Work instruction =
Leave out the pictures and restate exactly, and only, the lines from the one that contains "Task: Click the green T result badge" through the final line of the material below.

Start of Source records

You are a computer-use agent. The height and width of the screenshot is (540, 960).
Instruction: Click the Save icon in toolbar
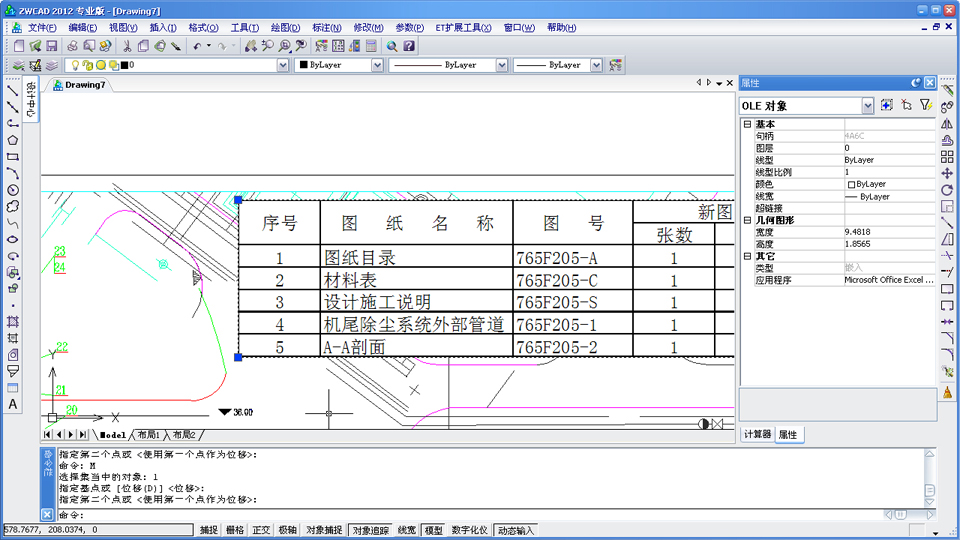(x=51, y=46)
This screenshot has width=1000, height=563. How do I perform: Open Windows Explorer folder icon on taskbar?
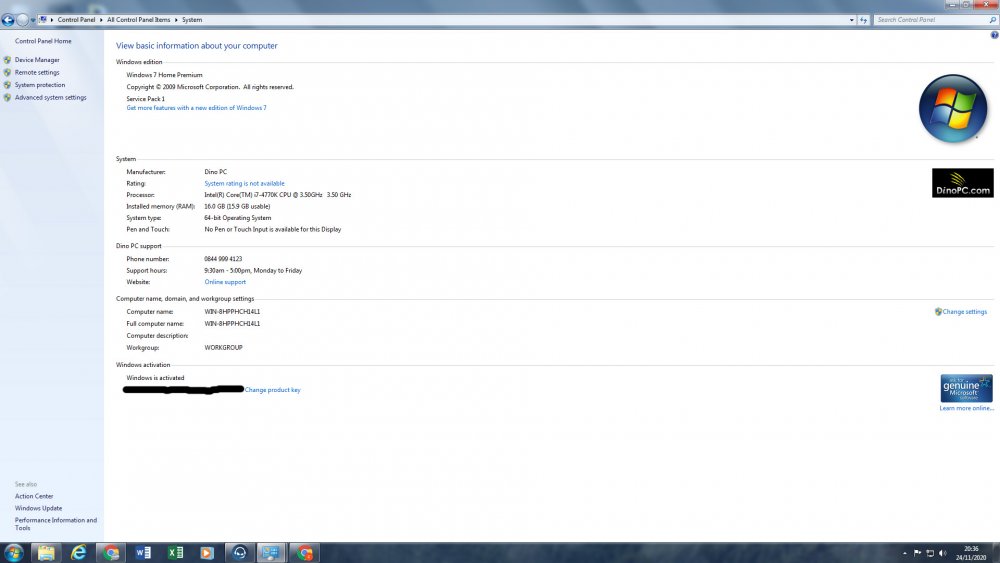46,553
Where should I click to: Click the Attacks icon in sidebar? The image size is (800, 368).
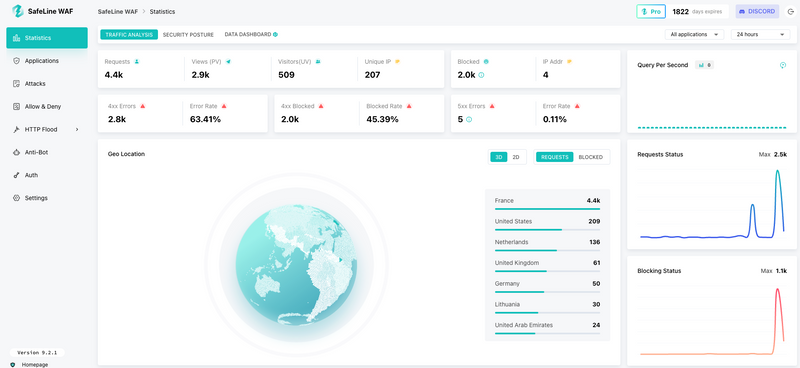16,84
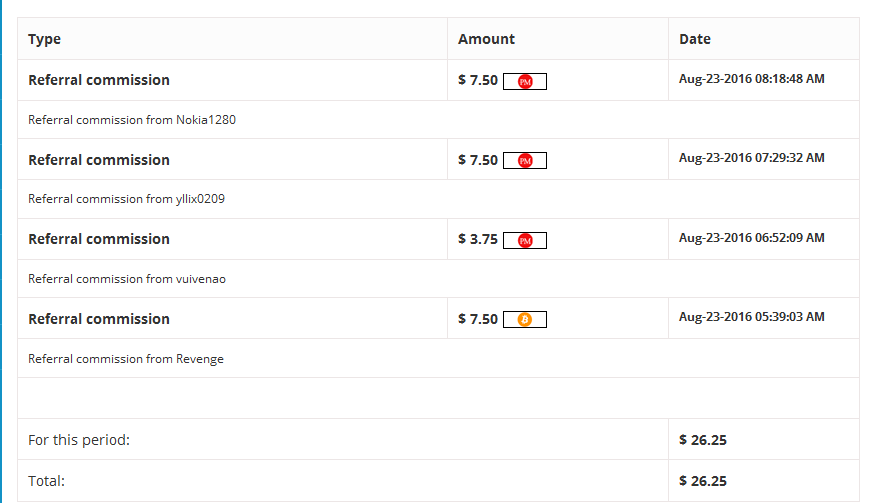
Task: Click the Type column header
Action: pyautogui.click(x=45, y=39)
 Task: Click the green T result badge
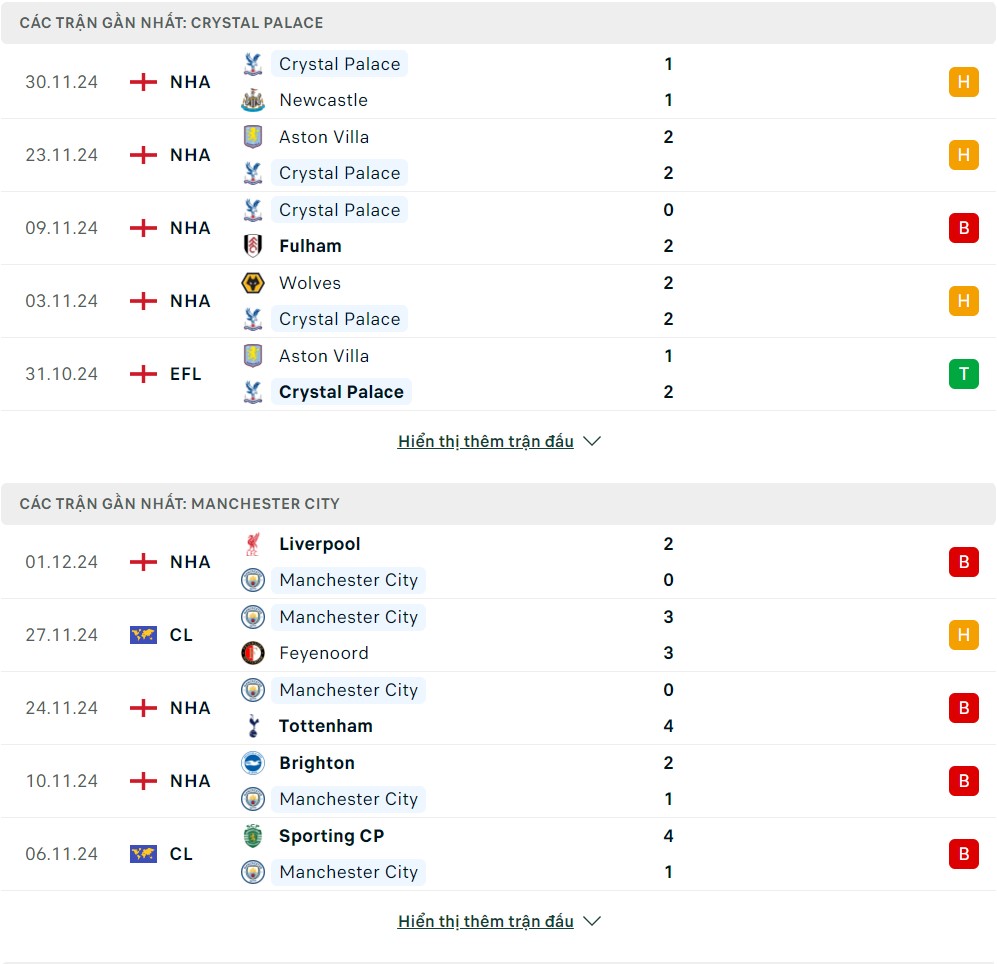coord(963,374)
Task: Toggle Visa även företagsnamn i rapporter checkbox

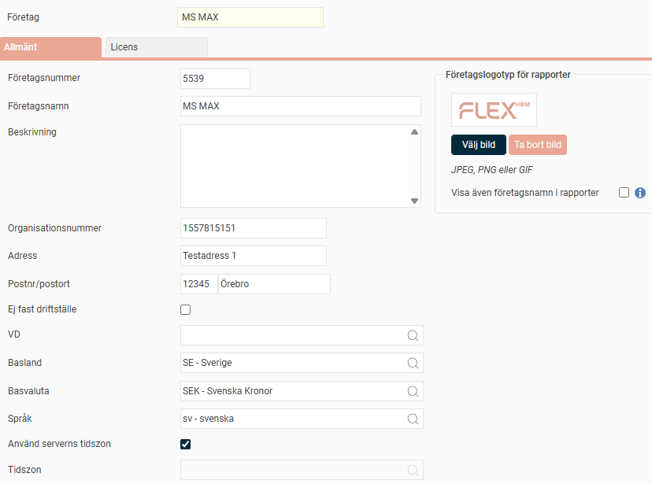Action: pos(624,193)
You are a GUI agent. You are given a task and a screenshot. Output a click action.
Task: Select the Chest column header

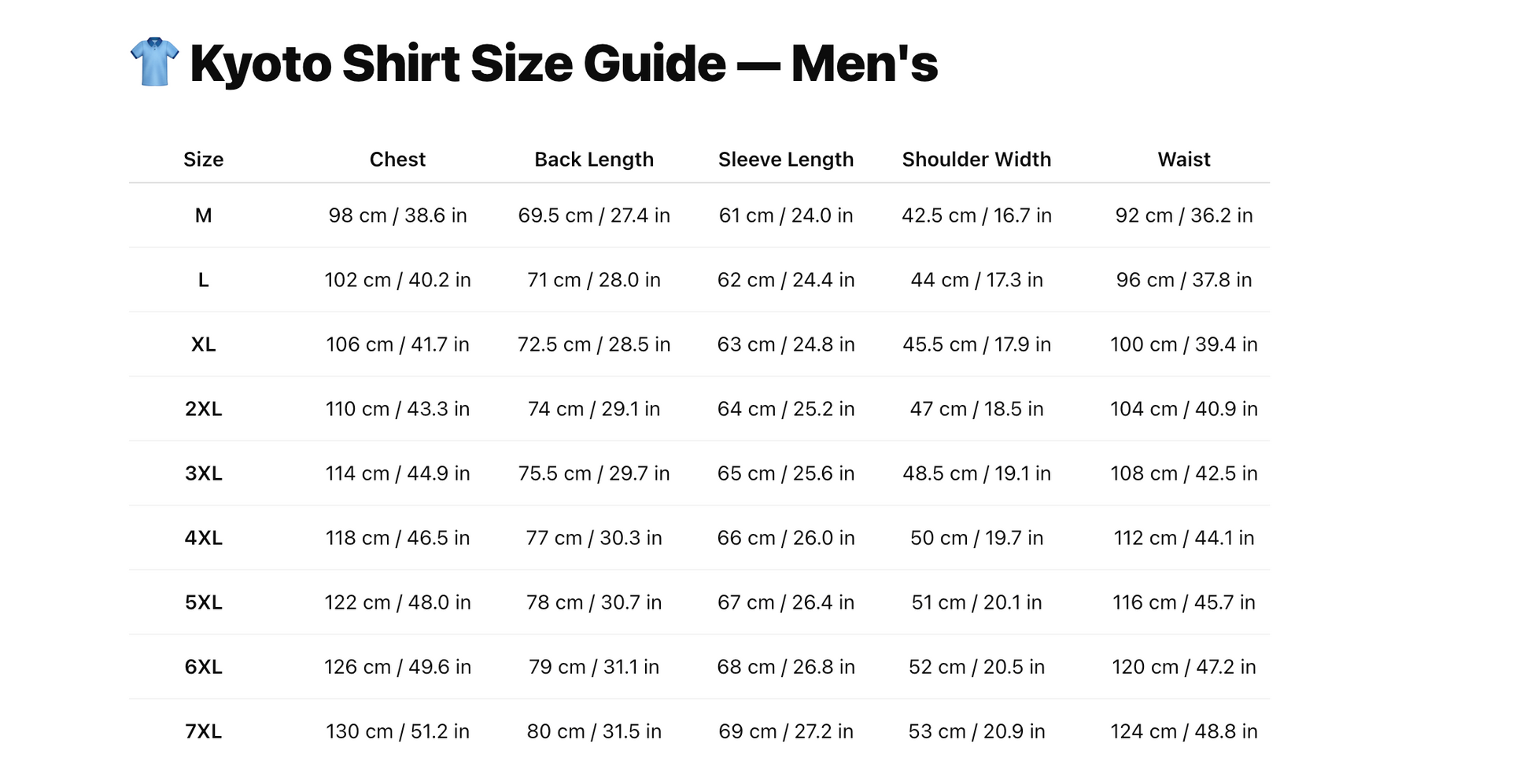click(x=397, y=160)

End of Source records

Expected output =
 Task: Click the green T result badge
coord(963,374)
Task: Toggle Visa även företagsnamn i rapporter checkbox

Action: pos(624,193)
You are a GUI agent. You are given a task and a screenshot. Output a click action.
Task: Select the Chest column header

click(x=397, y=160)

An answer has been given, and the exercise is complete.